What needs to be done:
Where a line of the entries holds the string "screenshot", copy that line.
(Given records begins)
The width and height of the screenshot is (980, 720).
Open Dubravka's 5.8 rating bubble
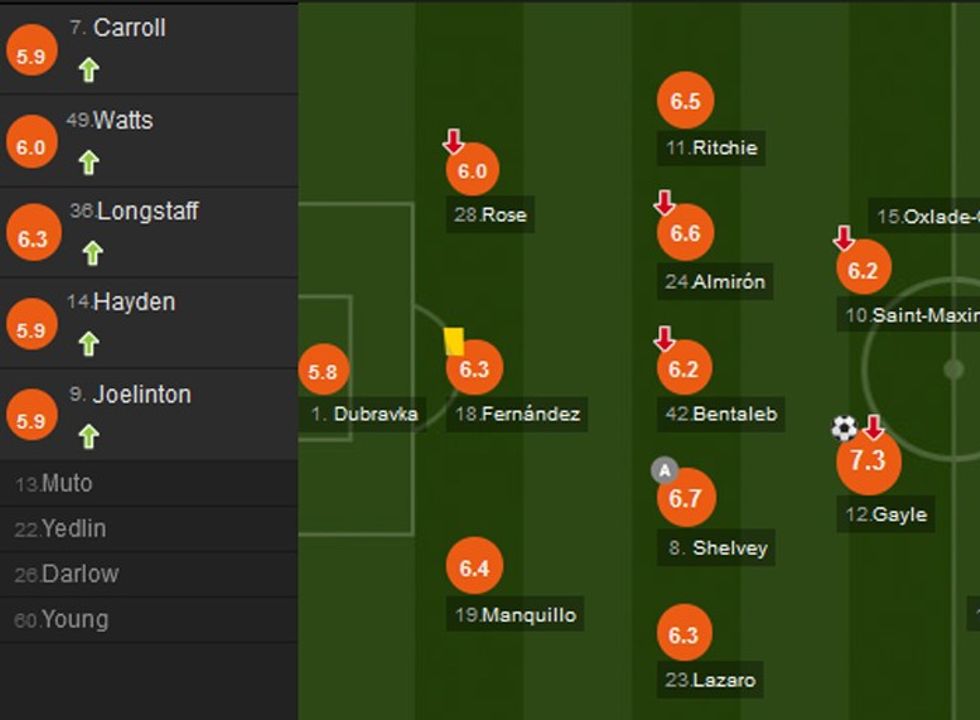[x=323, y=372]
(Given records ends)
(Given records begins)
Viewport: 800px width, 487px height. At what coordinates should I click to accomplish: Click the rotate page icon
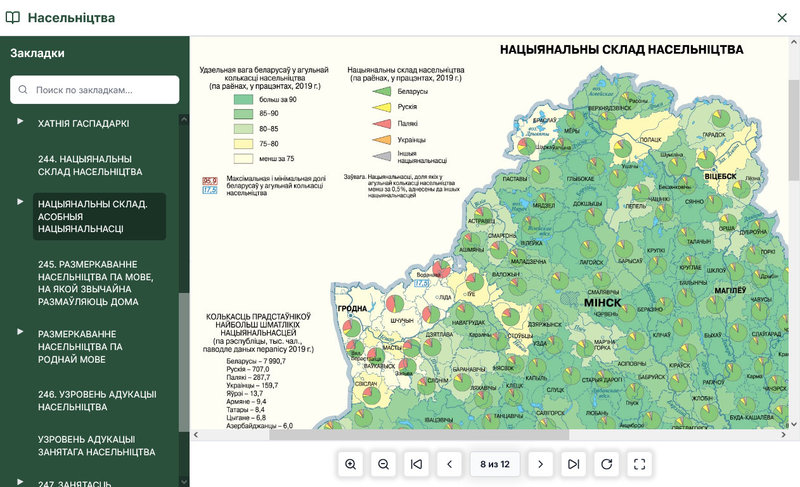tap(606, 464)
(Given records ends)
(Given records begins)
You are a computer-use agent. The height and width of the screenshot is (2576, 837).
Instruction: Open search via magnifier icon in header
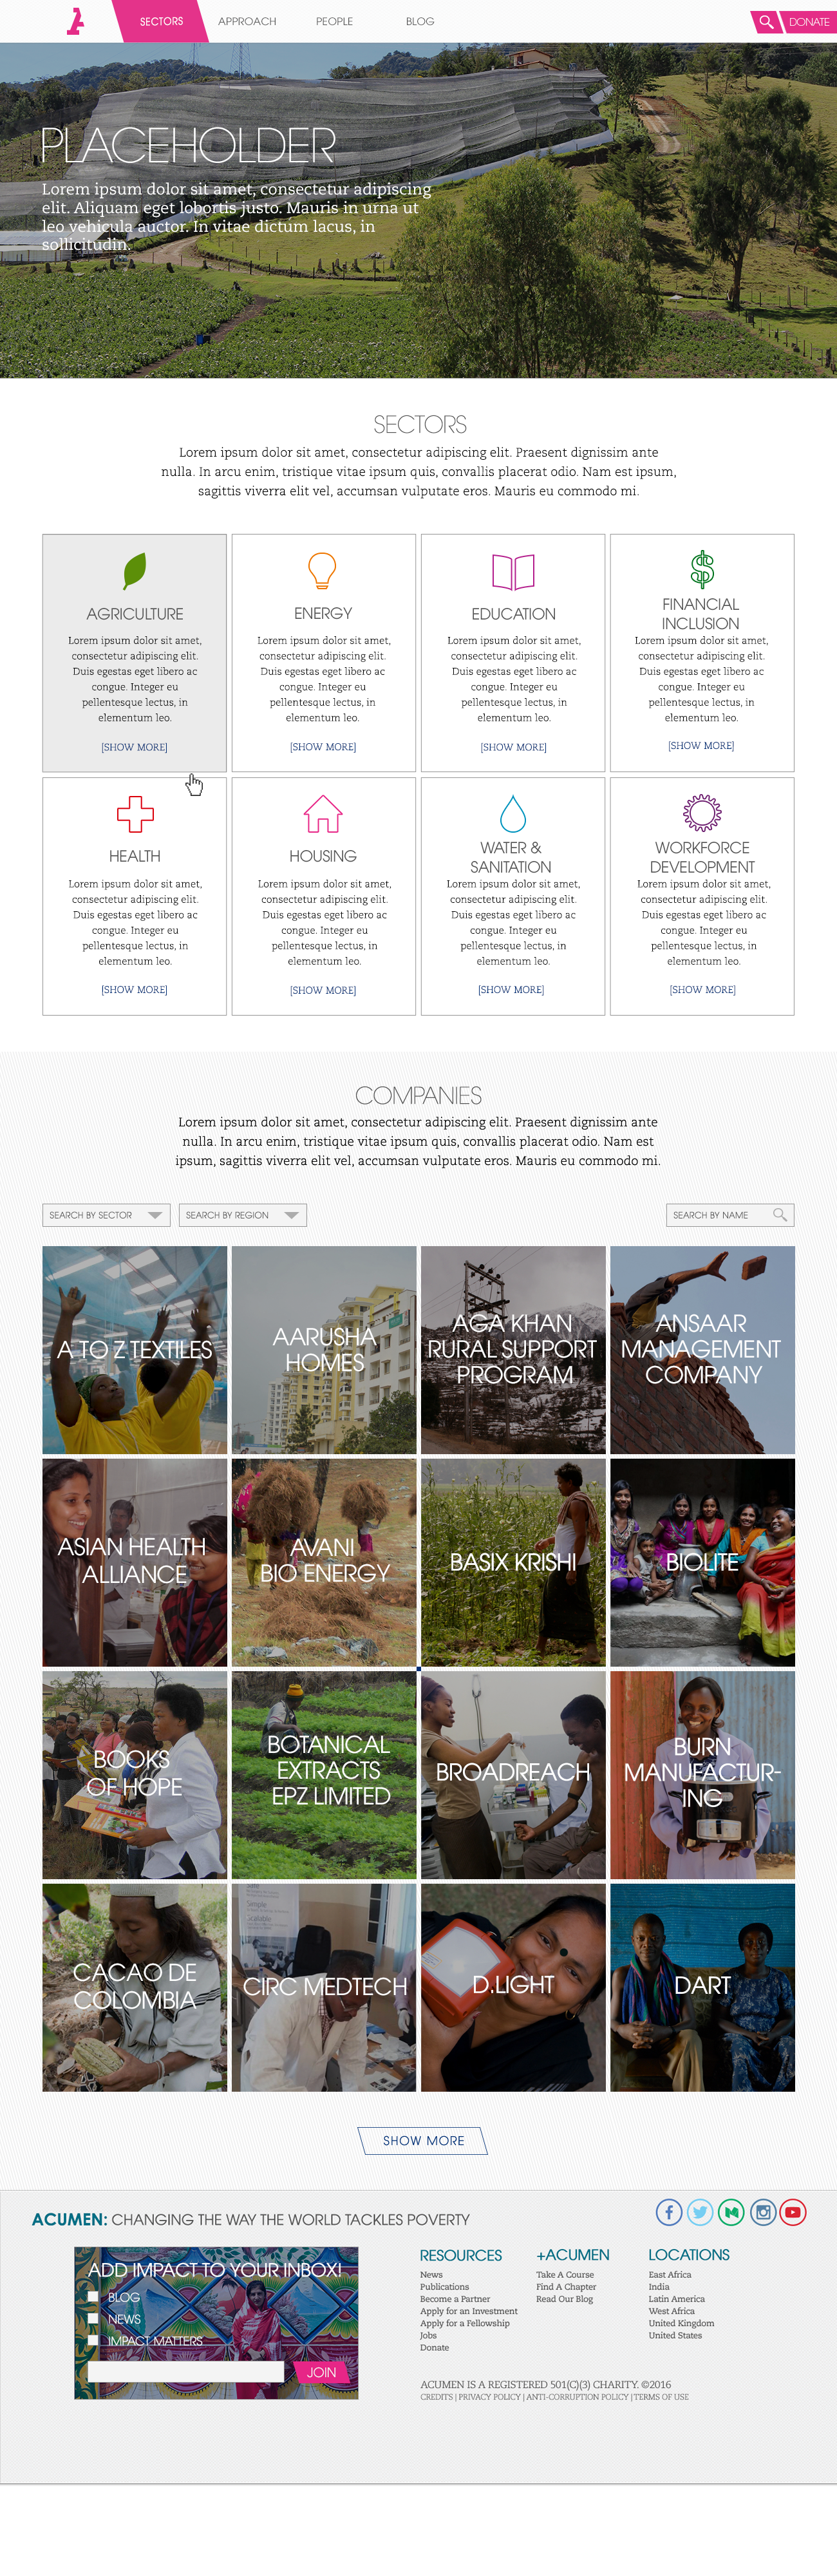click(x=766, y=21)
(Given records ends)
Expected answer:
The width and height of the screenshot is (980, 720).
You are a computer-use agent. The height and width of the screenshot is (2576, 837).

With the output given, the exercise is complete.